USO: NO CEDEREMOS 30 AÑOS DE CONQUISTAS

“Al defender lo acordado en 30 años de negociaciones, protegemos la existencia misma de Ecopetrol, amenazada por sus actuales ejecutivos, reconocidos agentes de la Texas Petroleum Company”, comentaron dirigentes de la USO.

Violaciones sistemáticas A mediados de julio, el comité paritario de despidos que funciona en Barranca, por tres votos a favor, uno en blanco y una abstención, acordó el reintegro de una trabajadora a quien la empresa, días antes, había sancionado injustamente. La decisión debía ser acatada sin demora, según las normas vigentes. Ecopetrol se negó, sin alegar razón valedera que justificara su conducta. El 26 de julio, 4.500 obreros se lanzaron a una huelga de 24 horas, exigiendo la restitución de la sancionada al puesto de trabajo.

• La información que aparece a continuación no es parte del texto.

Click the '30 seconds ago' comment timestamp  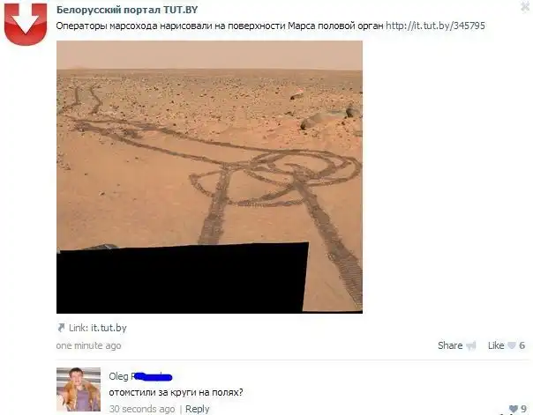pos(142,409)
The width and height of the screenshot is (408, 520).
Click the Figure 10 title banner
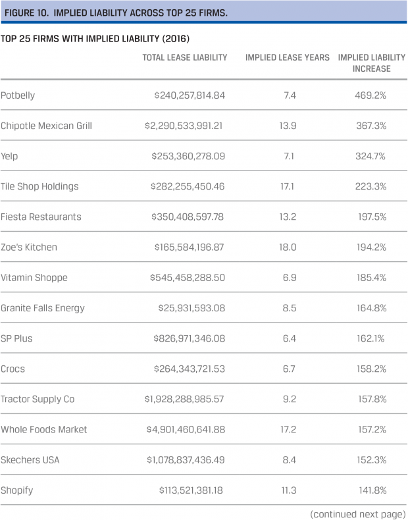click(x=116, y=13)
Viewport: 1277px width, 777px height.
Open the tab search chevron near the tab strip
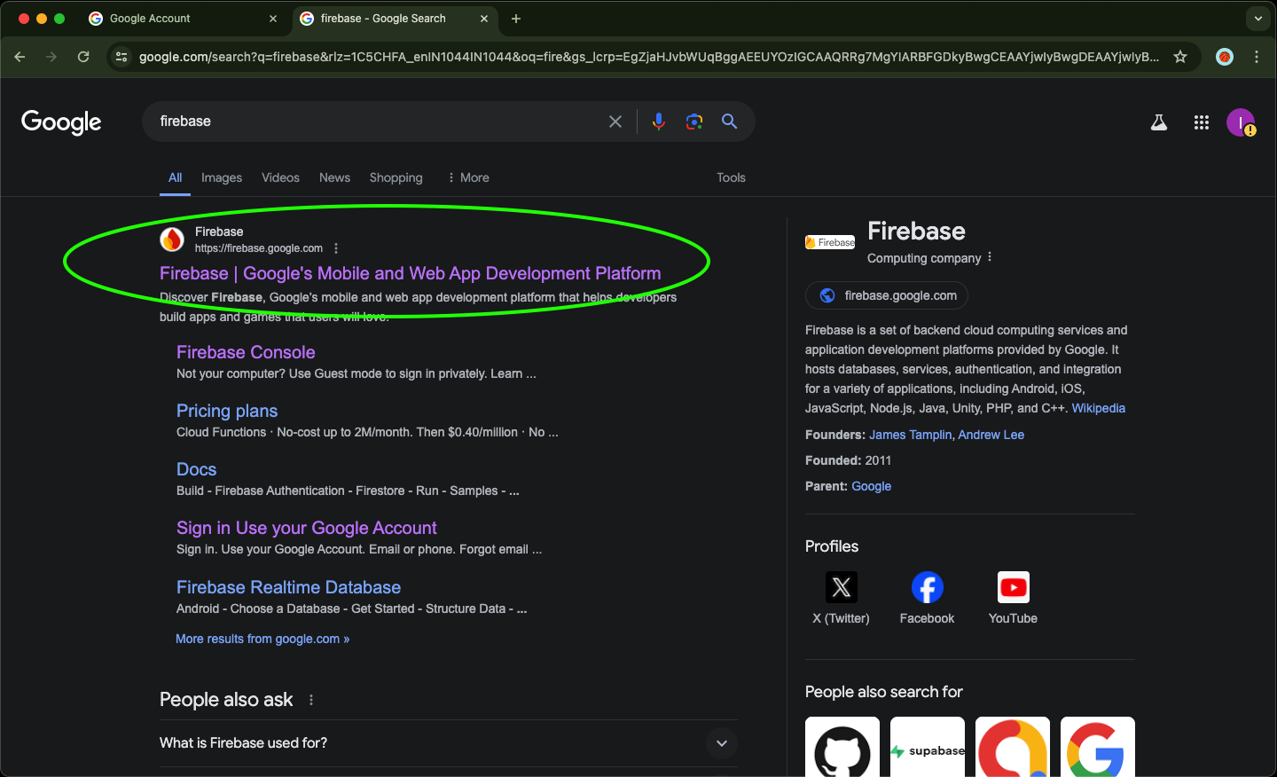tap(1257, 18)

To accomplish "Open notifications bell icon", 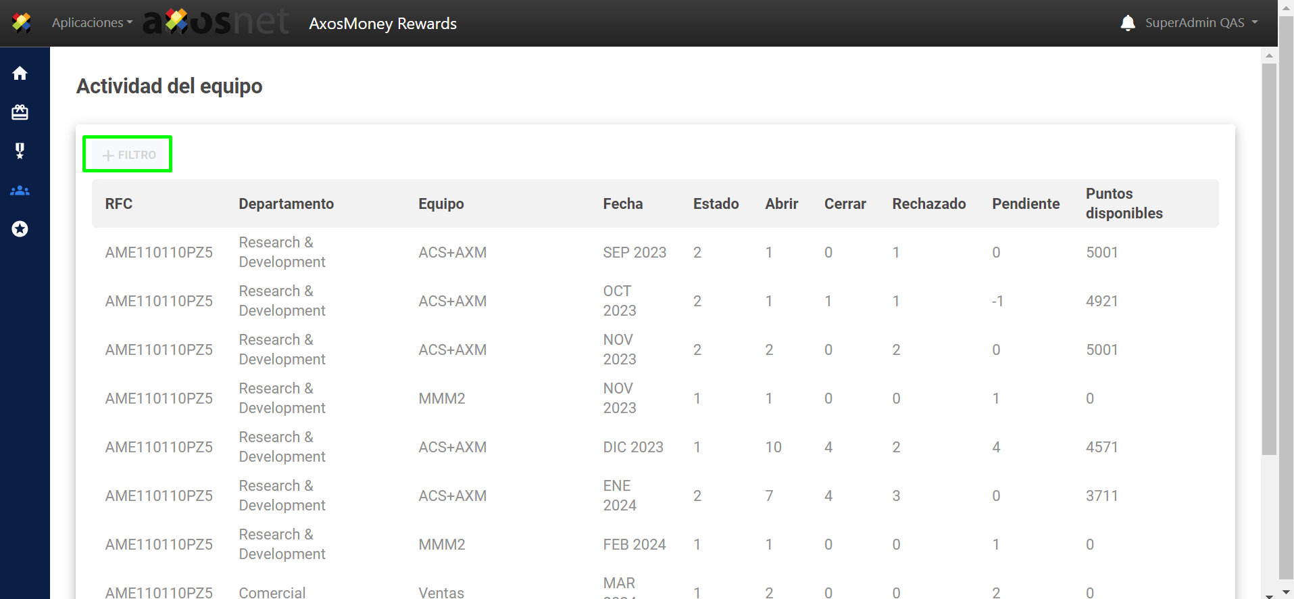I will [1127, 23].

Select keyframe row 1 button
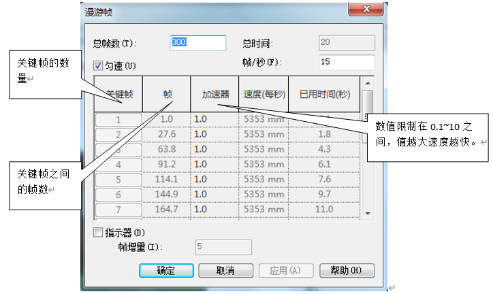pyautogui.click(x=118, y=120)
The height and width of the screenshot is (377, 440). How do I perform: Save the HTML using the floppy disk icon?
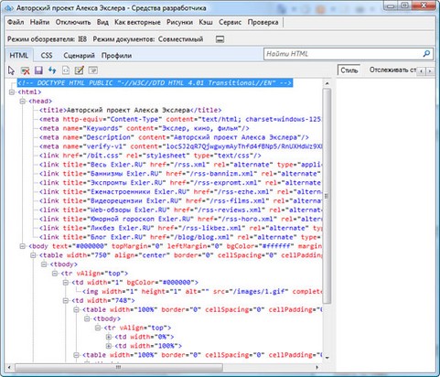38,70
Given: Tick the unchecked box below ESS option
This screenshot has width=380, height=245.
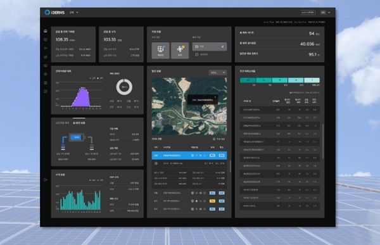Looking at the screenshot, I should 197,54.
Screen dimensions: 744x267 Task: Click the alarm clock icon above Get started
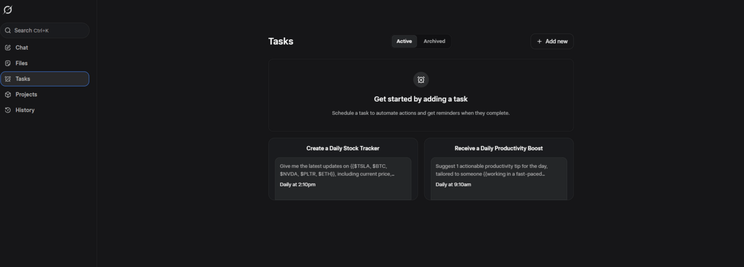pyautogui.click(x=421, y=80)
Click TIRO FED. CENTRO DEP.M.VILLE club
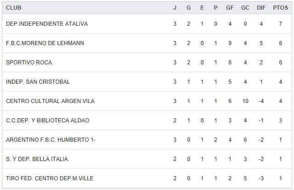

Sucesivas asambleas examinaron la difícil situación creada por la empresa. En realidad, muy pocas cláusulas convencionales salían ilesas de la arremetida patronal. Ecopetrol generalizó el sistema de contratistas para evadir las prestaciones, entregó costosas maquinarias a los pulpos norteamericanos, recortó el servicio médico, desconoció sistemáticamente las decisiones de los comités paritarios, limitó los beneficios del casino y desmejoró el transporte.

Se agoto la paciencia Por otra parte, Ecopetrol echó mano de refinadas tácticas para impedir la actividad propia de los directivos de la USO. A los médicos afiliados a la organización les bloqueó los aumentos salariales y negó la especialización. Y, con el apoyo del gobierno, militarizó los campos petroleros.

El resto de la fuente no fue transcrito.